OpenAI has announced a new artificial intelligence system, OpenAI o3, designed to reason through complex problems in math, science, and computer programming. The system outperformed industry-leading A.I. technologies on standardized benchmark tests, showcasing its accuracy in math, science, coding, and logic tasks.
o3 is the successor to o1, introduced earlier this year, with improved accuracy of over 20% in common programming tasks. It also surpassed OpenAI’s chief scientist, Jakub Pachocki, on a competitive programming test. The company plans to roll out the technology to individuals and businesses early next year.
OpenAI CEO Sam Altman described o3 as “incredible at programming.” However, he noted that one skilled programmer could still beat the system in certain tests. This new technology aims to build A.I. systems that can carefully solve complex problems through logical steps.
The development of o3 follows similar efforts by Google with its Gemini 2.0 Flash Thinking Experimental. These technologies aim to create A.I. systems capable of logical problem-solving, useful for computer programmers and students seeking assistance from automated tutors in math and science.

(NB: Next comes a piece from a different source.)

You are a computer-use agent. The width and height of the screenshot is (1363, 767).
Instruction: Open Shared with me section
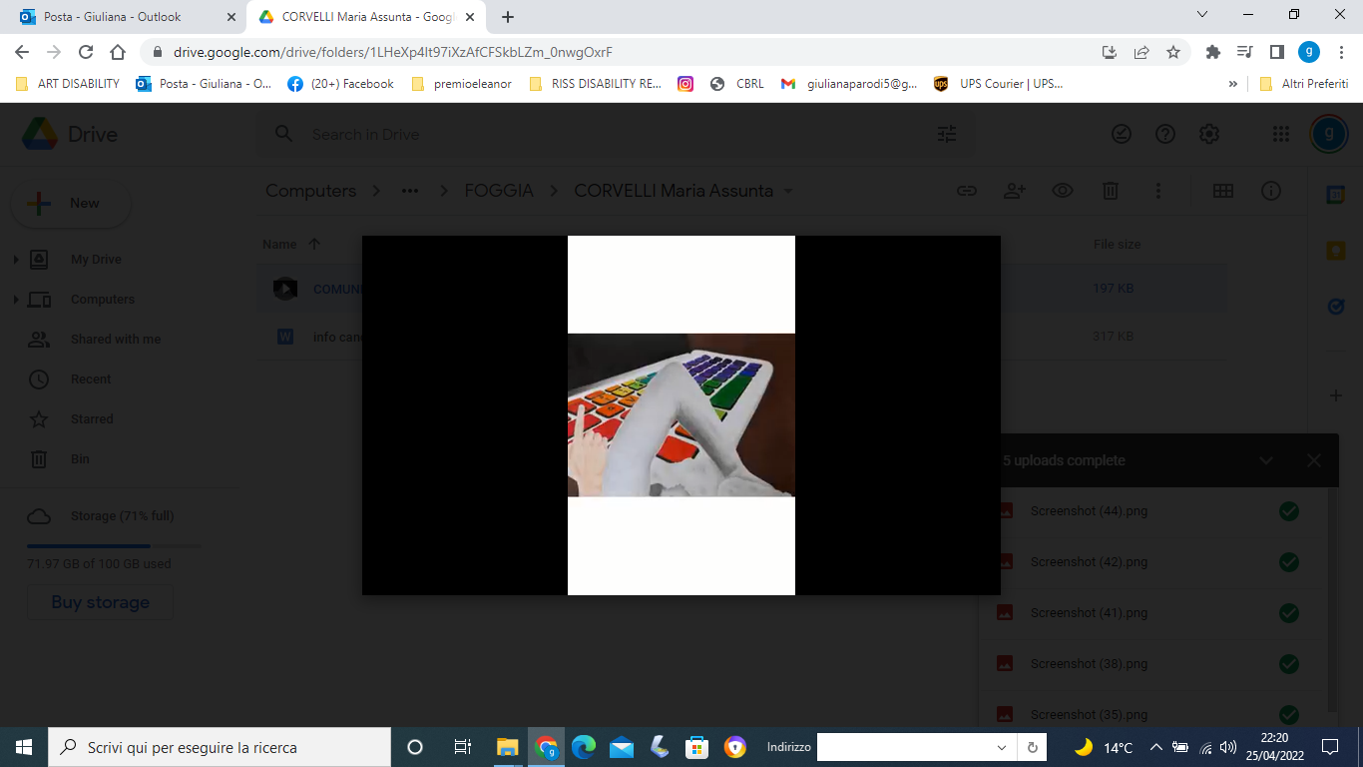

OpenAI’s initial success with ChatGPT demonstrated the potential for machines to handle requests like humans, answering questions, writing term papers, and generating code. However, the responses were sometimes flawed due to learning patterns from untrustworthy internet sources. The new system employs reinforcement learning, a process that identifies patterns through extensive trial and error.
While o3 is designed to reason, it may still make mistakes or hallucinate like its predecessors. Its computing requirements can be substantial, making it expensive. OpenAI has already begun selling o1 to professionals for $200 per month, and the new o3 system will follow suit when released early next year.